World Bank Demands Radical Debt Transparency and Its Impact on Sri Lanka
The World Bank is driving debt transparency reforms for developing countries, which could affect Sri Lanka’s recovery after its 2022 default, potentially easing access to international funds.

World Bank's Senior Managing Director, Axel van Trotsenburg, Photo: Reuters
The World Bank released a report on Friday, June 20, 2025, urging "radical" debt transparency for developing countries and their lenders to avoid future crises. The Bank is calling for more detailed disclosures about new loans, as many nations turn to complex, off-budget borrowing deals due to global market turmoil. "When hidden debt surfaces, financing dries up and terms worsen," said World Bank Senior Managing Director Axel van Trotsenburg. "Radical debt transparency, which makes timely and reliable information accessible, is fundamental to break the cycle."
The Bank wants countries to adopt legal and regulatory reforms to ensure transparency when signing loan contracts and to share detailed debt data. It also recommends regular audits, public release of debt restructuring terms, and for creditors to open their loan and guarantee records. Better tools for international financial institutions to detect misreporting are also part of the plan.
Progress has been made, with over 75% of low-income countries now reporting some debt data, up from under 60% in 2020. However, only 25% disclose loan-level details. Rising financing costs from trade wars and geopolitical risks have pushed countries toward complex deals like central bank swaps and collateralized transactions, making reporting harder.
Examples include Senegal, which used private debt placements while negotiating with the IMF over past debt misreporting, and Cameroon and Gabon, which have relied on "off-screen" deals. Angola recently paid a $200 million margin call after a bond price drop, while Nigeria revealed in early 2023 that billions in foreign reserves were tied to complex contracts from previous leaders. The World Bank says broader and deeper loan disclosures will help the global community better assess public debt risks.

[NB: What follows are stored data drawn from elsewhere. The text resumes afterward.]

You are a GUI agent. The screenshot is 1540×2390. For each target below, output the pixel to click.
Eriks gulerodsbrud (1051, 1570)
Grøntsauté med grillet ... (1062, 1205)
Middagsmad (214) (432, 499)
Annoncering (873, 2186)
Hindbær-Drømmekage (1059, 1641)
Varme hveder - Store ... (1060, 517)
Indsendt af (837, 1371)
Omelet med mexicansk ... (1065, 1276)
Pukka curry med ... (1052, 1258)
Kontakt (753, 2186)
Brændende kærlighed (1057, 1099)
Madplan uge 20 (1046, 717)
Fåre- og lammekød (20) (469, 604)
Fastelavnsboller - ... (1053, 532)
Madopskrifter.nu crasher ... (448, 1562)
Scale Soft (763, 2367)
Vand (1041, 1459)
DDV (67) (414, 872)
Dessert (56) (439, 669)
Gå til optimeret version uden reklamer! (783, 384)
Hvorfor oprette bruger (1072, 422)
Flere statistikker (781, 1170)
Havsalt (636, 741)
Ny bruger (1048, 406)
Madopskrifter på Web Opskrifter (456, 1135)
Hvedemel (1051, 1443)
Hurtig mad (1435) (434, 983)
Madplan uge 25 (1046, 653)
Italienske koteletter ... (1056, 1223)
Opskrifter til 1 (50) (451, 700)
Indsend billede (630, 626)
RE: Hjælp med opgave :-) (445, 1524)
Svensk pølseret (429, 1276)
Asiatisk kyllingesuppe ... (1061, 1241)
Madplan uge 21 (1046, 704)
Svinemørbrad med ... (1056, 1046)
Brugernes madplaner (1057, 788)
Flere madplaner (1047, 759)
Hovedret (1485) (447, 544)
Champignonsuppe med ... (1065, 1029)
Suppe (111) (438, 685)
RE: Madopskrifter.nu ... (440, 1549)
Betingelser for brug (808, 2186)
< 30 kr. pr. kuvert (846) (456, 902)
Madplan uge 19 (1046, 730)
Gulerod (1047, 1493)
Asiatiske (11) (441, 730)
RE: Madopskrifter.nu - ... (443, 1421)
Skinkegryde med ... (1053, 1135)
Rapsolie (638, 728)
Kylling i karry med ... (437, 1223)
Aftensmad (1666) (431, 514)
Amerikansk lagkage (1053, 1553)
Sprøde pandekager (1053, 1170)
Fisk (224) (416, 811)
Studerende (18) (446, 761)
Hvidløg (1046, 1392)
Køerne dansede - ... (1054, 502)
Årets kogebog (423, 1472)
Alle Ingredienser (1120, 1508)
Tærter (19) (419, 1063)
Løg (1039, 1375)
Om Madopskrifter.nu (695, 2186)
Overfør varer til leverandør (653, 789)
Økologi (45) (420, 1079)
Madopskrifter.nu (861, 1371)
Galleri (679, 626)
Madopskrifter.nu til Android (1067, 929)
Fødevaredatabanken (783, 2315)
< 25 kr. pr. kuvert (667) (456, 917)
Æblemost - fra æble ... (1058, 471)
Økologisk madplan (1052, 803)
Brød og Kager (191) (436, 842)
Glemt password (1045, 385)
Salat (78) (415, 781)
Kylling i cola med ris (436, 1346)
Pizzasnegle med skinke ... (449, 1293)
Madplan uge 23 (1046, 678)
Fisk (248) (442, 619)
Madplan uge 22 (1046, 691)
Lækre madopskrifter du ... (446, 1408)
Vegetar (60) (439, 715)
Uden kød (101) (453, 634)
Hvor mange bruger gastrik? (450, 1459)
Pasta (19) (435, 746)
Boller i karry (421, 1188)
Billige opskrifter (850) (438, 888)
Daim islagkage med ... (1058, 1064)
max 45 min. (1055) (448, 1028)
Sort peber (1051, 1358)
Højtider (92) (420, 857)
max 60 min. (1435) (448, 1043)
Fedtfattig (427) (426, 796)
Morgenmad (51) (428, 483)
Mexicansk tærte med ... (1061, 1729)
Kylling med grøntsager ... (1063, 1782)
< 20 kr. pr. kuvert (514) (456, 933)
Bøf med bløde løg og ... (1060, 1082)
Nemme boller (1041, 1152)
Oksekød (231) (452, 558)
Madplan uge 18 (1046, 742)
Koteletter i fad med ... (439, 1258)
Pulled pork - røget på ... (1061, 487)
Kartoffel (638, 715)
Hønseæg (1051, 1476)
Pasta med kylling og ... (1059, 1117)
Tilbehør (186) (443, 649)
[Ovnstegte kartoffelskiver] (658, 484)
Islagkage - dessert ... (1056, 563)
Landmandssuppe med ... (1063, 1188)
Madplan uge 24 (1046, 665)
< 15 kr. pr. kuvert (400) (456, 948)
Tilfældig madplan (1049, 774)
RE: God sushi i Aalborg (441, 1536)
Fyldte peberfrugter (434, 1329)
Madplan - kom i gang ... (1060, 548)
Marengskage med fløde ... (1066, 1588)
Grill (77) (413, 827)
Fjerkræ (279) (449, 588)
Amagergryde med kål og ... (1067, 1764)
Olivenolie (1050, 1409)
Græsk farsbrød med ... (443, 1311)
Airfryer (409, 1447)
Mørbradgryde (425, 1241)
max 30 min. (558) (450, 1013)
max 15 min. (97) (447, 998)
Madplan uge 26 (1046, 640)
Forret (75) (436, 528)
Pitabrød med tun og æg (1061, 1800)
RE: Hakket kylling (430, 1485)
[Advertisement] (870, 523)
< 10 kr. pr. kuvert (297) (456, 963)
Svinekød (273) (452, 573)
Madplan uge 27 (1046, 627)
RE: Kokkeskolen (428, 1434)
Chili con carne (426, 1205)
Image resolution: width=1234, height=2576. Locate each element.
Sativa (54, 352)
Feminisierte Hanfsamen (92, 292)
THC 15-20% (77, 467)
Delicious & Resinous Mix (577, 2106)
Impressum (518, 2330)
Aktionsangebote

This push could affect Sri Lanka, a developing nation with a history of debt challenges. The country’s 2022 default highlighted issues with opaque borrowing, where undisclosed loans and mismanagement exacerbated its financial collapse, leaving it unable to service over $51 billion in debt. Improved transparency could help Sri Lanka secure better loan terms by rebuilding trust with international creditors, potentially lowering interest rates and extending repayment periods. The World Bank’s focus on audits and disclosures might encourage Sri Lanka to strengthen its debt reporting, addressing past gaps that obscured its true financial position. This could ease access to international financing as it recovers, particularly from institutions like the IMF and World Bank, which are key to its ongoing restructuring efforts. However, implementing these reforms may require significant administrative and political effort, and failure to comply could limit future aid or worsen borrowing costs if transparency remains inadequate.